In the last 2 days I’ve run into my first bouts of jealousy in this relationship…no in any relationship. Since I strive to remain as objective about life as possible, it bothers me to no end that I even feel this way…never thought I’d be petty enough to do that. I’ve not felt truly jealous of anything since I was a kid–20 some years now. It’s such a foreign feeling that yesterday I thought it was just PMS and springtime giddiness making me irritable. While it still may be the case, it didn’t go away overnight and continues on even today. Yup, that bolus in the pit of my stomach that won’t dissipate…unless he texts me. So who’s it with? No not another girl…but with his friends on a game.
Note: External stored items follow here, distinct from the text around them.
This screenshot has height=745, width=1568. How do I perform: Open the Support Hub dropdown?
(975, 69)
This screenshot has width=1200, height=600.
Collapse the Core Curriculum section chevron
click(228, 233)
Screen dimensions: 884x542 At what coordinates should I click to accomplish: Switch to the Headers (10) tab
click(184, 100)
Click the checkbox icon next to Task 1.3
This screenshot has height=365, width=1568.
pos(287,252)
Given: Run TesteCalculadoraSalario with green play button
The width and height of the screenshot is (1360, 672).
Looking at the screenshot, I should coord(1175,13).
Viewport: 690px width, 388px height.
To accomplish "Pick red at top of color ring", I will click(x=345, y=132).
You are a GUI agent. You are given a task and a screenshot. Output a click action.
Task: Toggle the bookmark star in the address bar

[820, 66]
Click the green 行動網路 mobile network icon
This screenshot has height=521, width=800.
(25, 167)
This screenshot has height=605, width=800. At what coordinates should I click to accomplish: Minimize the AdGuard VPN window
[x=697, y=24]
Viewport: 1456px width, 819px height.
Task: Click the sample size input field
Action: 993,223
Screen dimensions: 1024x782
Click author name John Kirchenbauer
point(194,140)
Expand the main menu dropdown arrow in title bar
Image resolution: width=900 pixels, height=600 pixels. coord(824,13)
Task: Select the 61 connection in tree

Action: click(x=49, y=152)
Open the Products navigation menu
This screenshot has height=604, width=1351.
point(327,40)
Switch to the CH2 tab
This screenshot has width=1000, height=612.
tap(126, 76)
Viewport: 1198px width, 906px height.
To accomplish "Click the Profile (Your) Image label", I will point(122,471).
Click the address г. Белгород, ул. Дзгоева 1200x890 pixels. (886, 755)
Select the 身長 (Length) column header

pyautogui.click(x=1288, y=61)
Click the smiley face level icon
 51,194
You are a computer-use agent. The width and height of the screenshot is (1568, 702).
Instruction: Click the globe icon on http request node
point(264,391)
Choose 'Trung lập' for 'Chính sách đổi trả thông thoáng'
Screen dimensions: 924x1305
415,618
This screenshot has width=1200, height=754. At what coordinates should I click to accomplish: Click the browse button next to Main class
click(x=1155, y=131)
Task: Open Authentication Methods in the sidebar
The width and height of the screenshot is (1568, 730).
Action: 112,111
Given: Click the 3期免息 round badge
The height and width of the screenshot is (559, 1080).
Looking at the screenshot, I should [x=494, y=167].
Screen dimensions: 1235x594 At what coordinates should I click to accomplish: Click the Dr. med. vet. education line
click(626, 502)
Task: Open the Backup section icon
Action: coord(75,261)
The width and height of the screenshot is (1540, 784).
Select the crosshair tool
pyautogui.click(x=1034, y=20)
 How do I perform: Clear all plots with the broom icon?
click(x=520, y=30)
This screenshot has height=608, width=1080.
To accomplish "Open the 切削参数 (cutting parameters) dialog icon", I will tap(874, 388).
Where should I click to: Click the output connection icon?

HS friends from over a decade ago. He was so happy when he finally texted me to say that he loves the game and catching up on years with his friends. I was tersely happy and feigned interested. Even in the midst of my responses half of me was green while the other half was confusedly staring at the green. I should be happy that he’s happy. And when we text it’s not like we’re adding anything in particular to the relationship besides that communication…I mean for the last year…? months…? he’s been totally into me and me him and we’d text constantly, but you get to the point where you run out of things to text and say.
SO WHY DOES IT BOTHER ME? I’m petty. PETTY. CHILDISH. A BRAT. And I need to get over it. GEEZ. I used to think that I’d be totally cool if he had female friends and hung with them, because I trust him and why else would it matter? But now with this…? My brain knows full well that I can trust him…that’s why I liked him to begin with. My heart is sick with envy and over what??? friends??? online???? Good golly…does this mean I’m in deep?
I need to wrap my brain around this some more.